One of the things we consistently teach in classes is that what is a good solution today may not be tomorrow. The tech landscape—and by default, the threat landscape within it—is constantly changing. It’s our job to stay on top of those changes, so we can make the necessary adjustments to how we operate and stay ahead of the curve. Today it was announced that Signal, one of the best apps out there for ‘secure comms’ (nothing is completely secure) has been found to have certain vulnerabilities in it. For the detailed techie description of those vulnerabilities and how they were found, you can look at this article. For the basics, read on:
One of those vulnerabilities could allow potential attackers to add random data to the attachments of encrypted messages sent by Android users, while another bug could allow hackers to remotely execute malicious code on the targeted device.
Before you run to Google Play and update, however, note that the update isn’t available anywhere but Github at the moment. The developers are working on getting it into the Google Play store, and it should be available soon. Meanwhile, Open Whisper Systems—the company who makes Signal—had this to say:
“This was a really great bug report, but we consider its impact to be low severity at this time. It does not allow an attacker who has compromised the server to read or modify attachments, only to append a *minimum* of 4GB of unpredictable random data to the end of an attachment in transmit,” Moxie Marlinspike, Founder of Open Whisper System said.
“While that causes a denial of service, effectively corrupting a file in an unpredictable way and making it too large to open on any Android device, an attacker that has compromised the server could more easily deny service just by blocking your request for the attachment.”
The good news is that the problems are fixable (and if you know how to use Github, you can get the patch), and as the researchers who found the problems stated:
“The results are not catastrophic, but show that, like any piece of software, Signal is not perfect,” Aumasson said. “Signal drew the attention of many security researchers, and it’s impressive that no vulnerability was ever published until today. This pleads in favor of Signal, and we’ll keep trusting it.”

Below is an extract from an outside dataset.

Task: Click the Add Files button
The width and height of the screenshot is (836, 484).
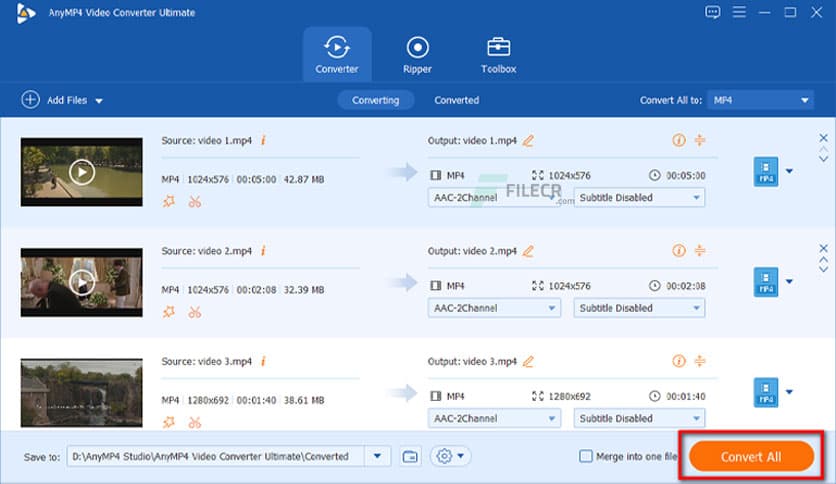Action: (x=63, y=100)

What does this mean to you, the Signal user? Here’s what you need to do:
- If you don’t understand Github and you are using Android, then stop using Signal for sensitive communications until there is an update on the Google Play store. (Maybe use Unseen instead.)
- Read the technical description of the vulnerabilities. If you find a word you don’t understand, look it up. You’re not going to learn or get any better unless you get WHY and HOW things work.
- Pay attention to when that update drops. I would guess it’ll be within the next week or so. When it does drop, get on it. Immediately.
- Moving forward, consistently pay attention to what you’re using for digital communications. What is its state? Is it safe? What are the reported issues with it? Use best practices.
Signal is still one of the best solutions out there. We just need to stay on top of things so that when it changes, we can adapt.